Everyone forgets the name of one of the Marine Corps greatest minds. General Paul K. Van Ripper.


General Van Ripper made the term asymmetric warfare popular in the Pentagon and his work (read that to mean brilliant strategic thinking) in Millennium Challenge 2002 war game is estimated to have cost the Navy a sunk Carrier Battle Group, a sunk Amphibious Ready Group AND 20,000 servicemen dead.

But now you're asking me, what does this have to do with "delivery of a mechanized raid force to a launch point"?  Its simple.  We've been dealing or rather learning to deal with anti-access threats in the Marine Corps for quite a while now.

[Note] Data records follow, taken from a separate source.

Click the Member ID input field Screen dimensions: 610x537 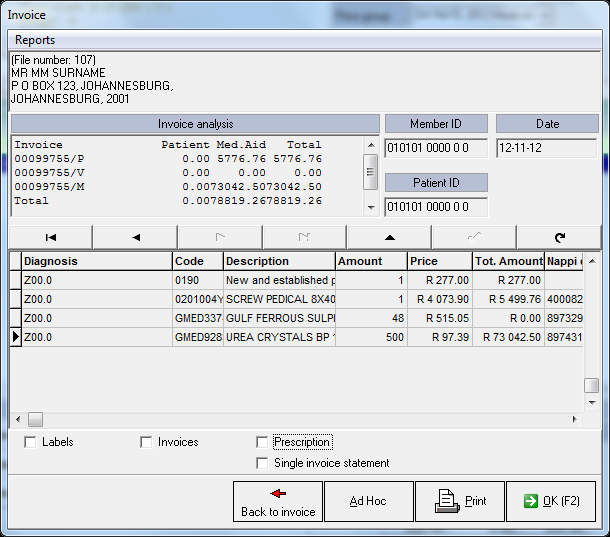436,148
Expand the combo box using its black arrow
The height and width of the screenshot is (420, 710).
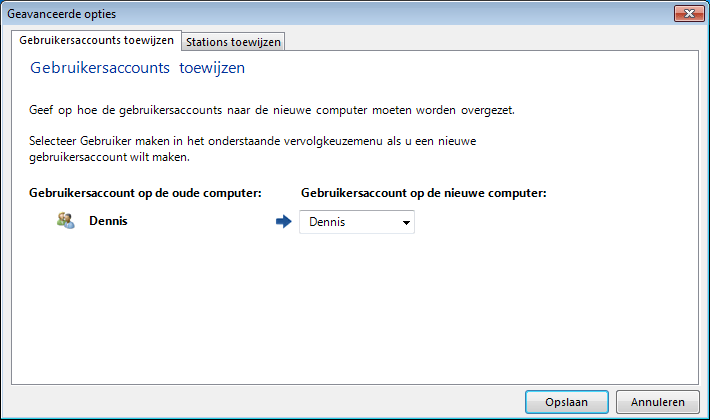406,222
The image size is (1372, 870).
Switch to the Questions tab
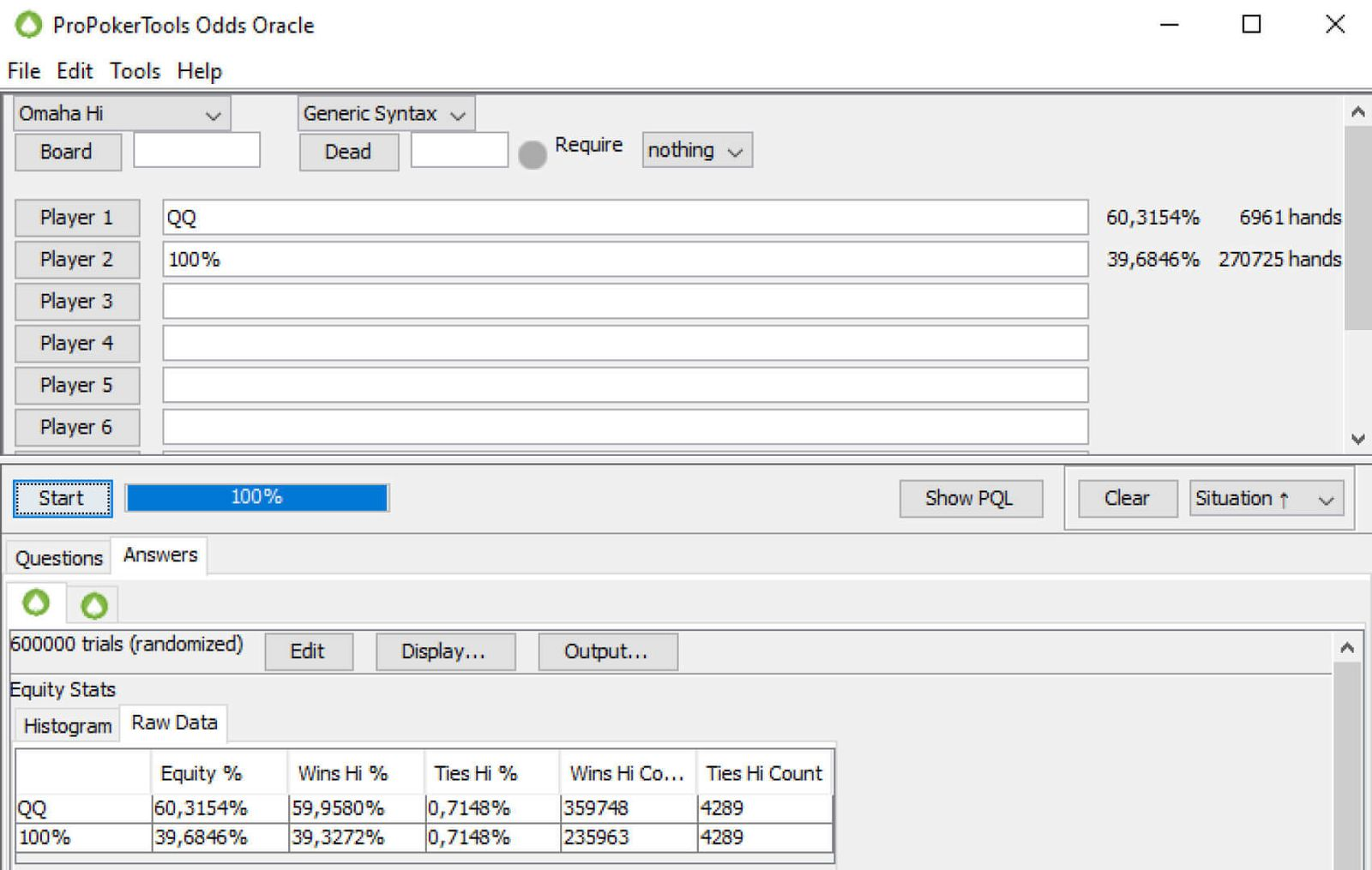pyautogui.click(x=58, y=558)
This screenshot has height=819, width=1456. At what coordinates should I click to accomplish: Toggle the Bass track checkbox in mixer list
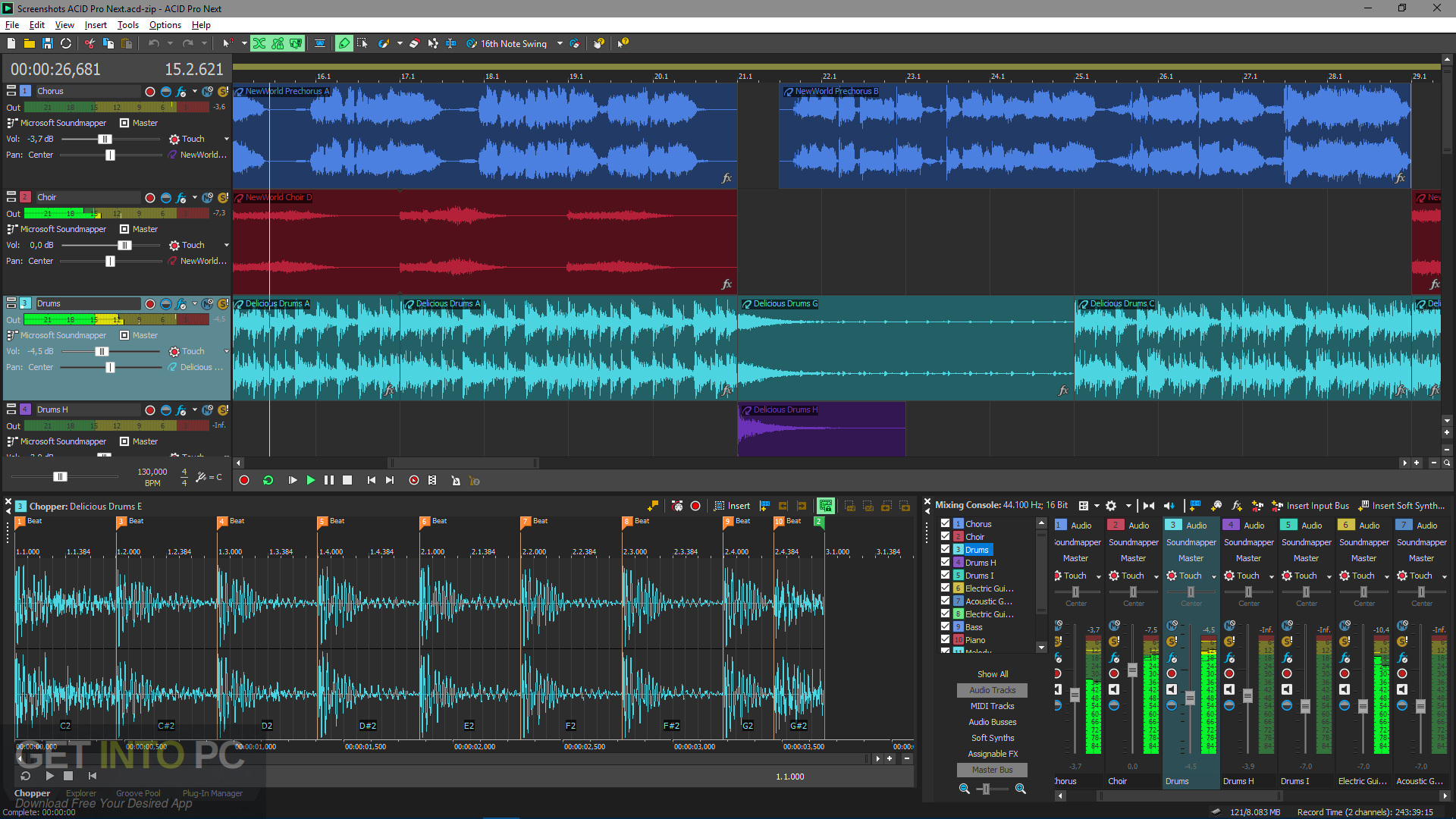click(x=946, y=626)
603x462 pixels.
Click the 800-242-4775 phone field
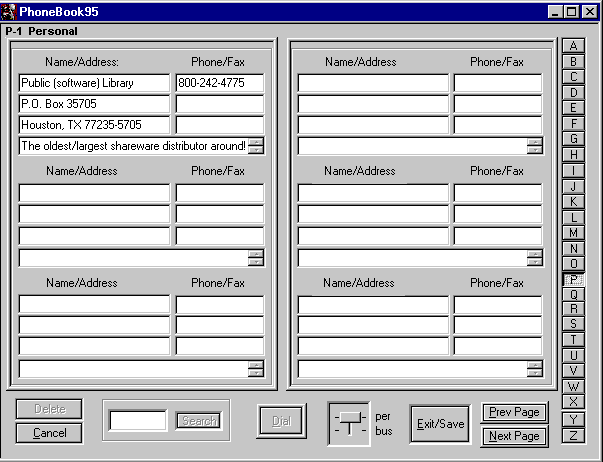(x=219, y=84)
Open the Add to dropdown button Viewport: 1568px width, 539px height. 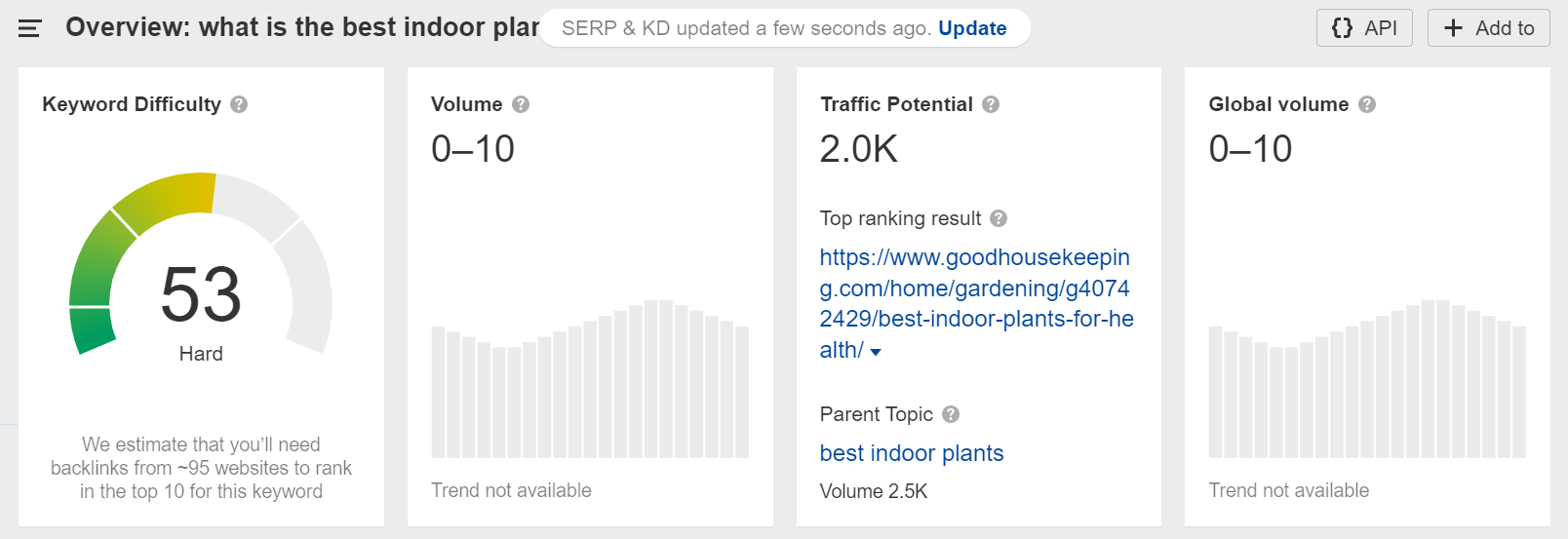(x=1488, y=28)
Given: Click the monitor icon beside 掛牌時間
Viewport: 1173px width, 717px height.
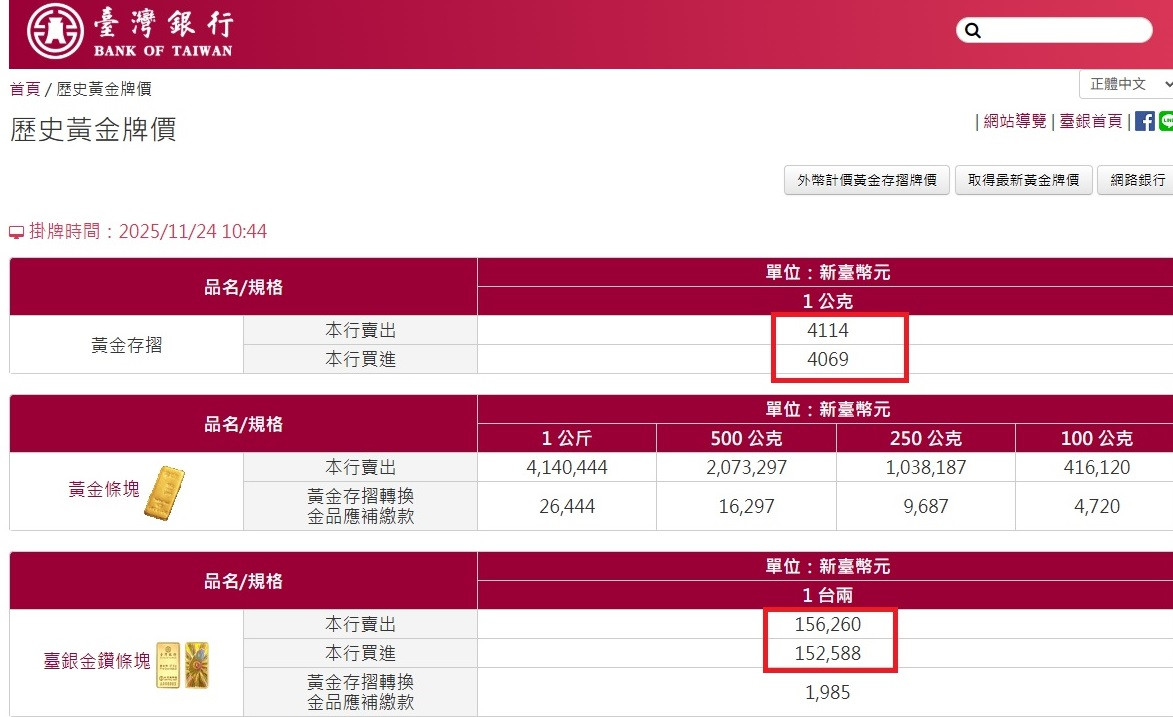Looking at the screenshot, I should [16, 233].
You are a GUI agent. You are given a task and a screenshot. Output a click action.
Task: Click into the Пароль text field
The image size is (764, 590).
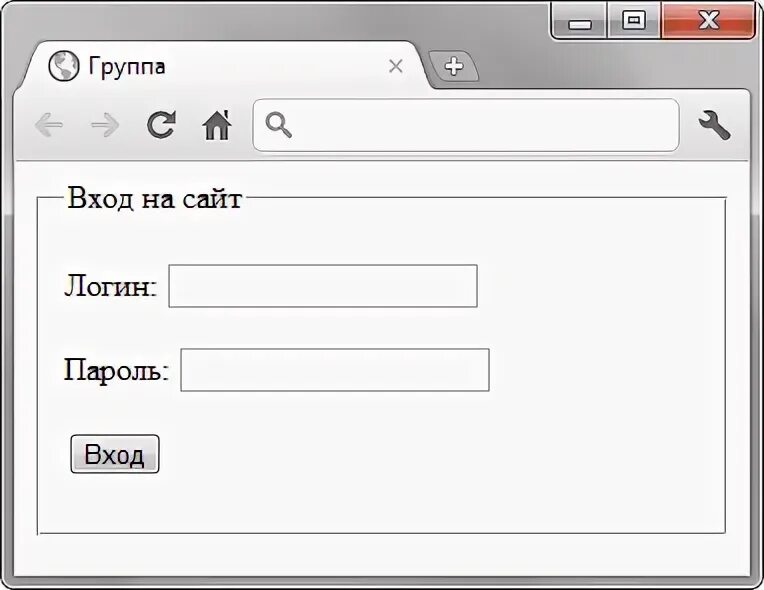tap(334, 370)
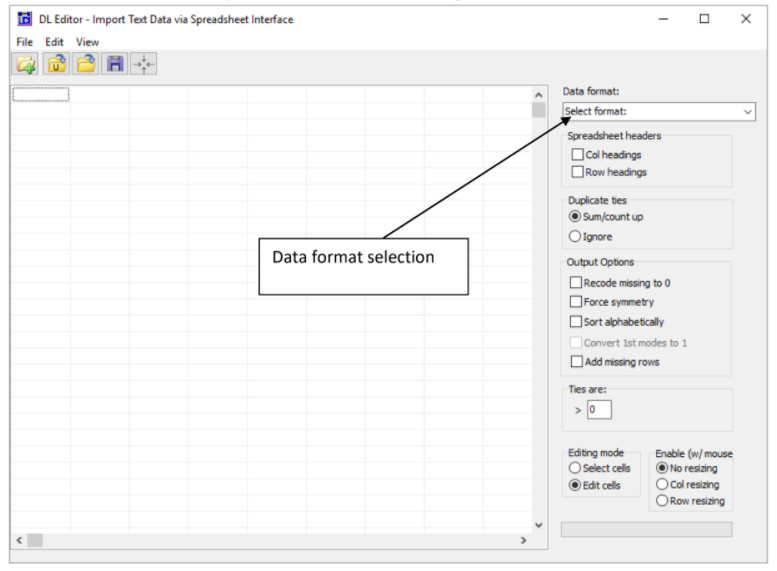Check the Force symmetry option
The height and width of the screenshot is (571, 777).
[x=576, y=301]
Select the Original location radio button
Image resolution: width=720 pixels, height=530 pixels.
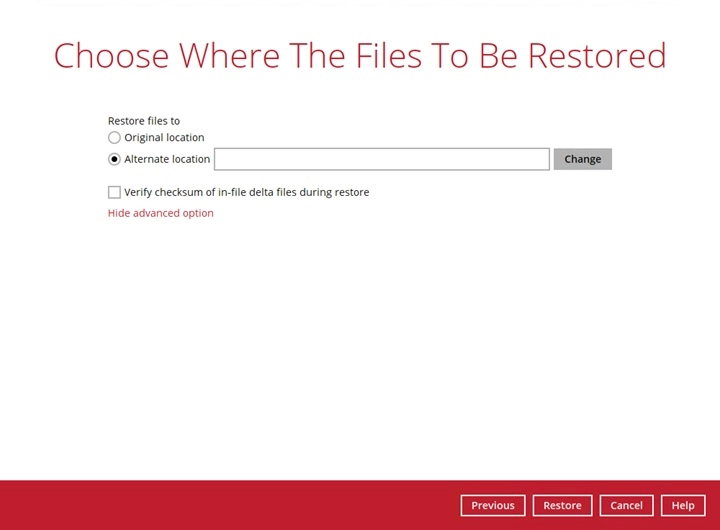(114, 138)
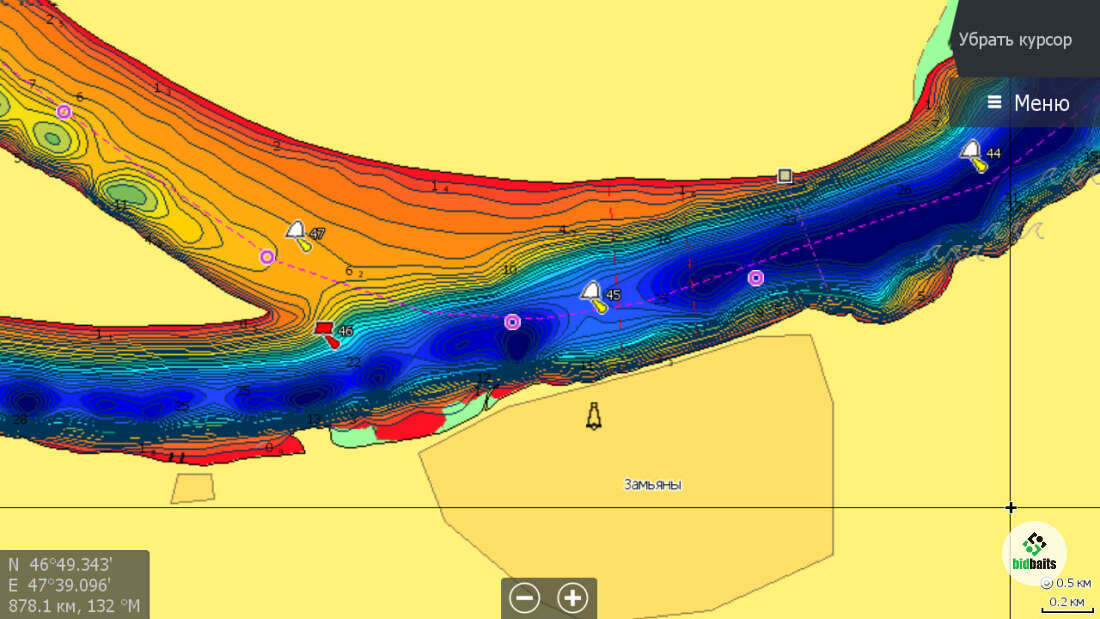The image size is (1100, 619).
Task: Click the coordinates readout panel
Action: click(75, 584)
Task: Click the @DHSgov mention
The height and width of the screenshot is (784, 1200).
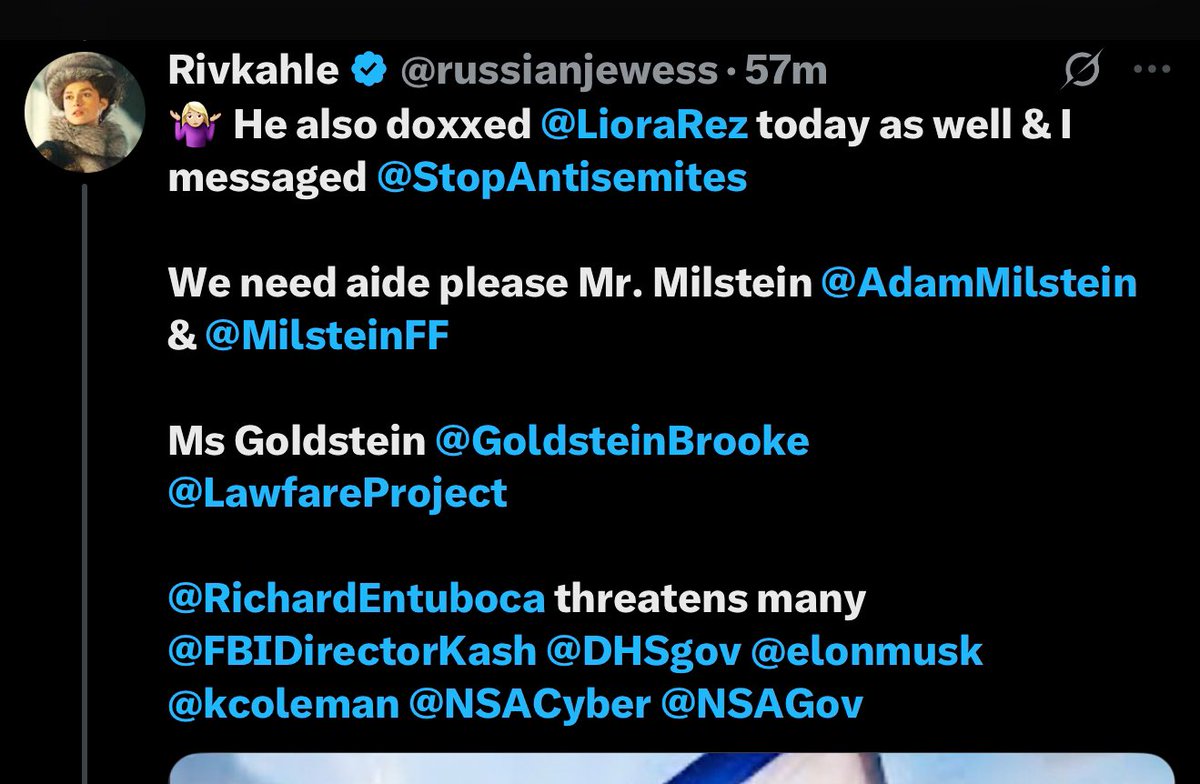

We've been planning on moving amphibs further offshore for quite a while now.  I talked about this in 2012 but consider this a refresher.  This page is from MCRP 3-31.1A  Employment of Landing Craft Air Cushion.

We have the tools, we had the doctrine, the only thing we're lacking is the understanding of leadership that air power alone will not win the next war.



12 comments :

  1. Then off we both go to the temple of fast heavy-lift Connectors and pray for good tidings.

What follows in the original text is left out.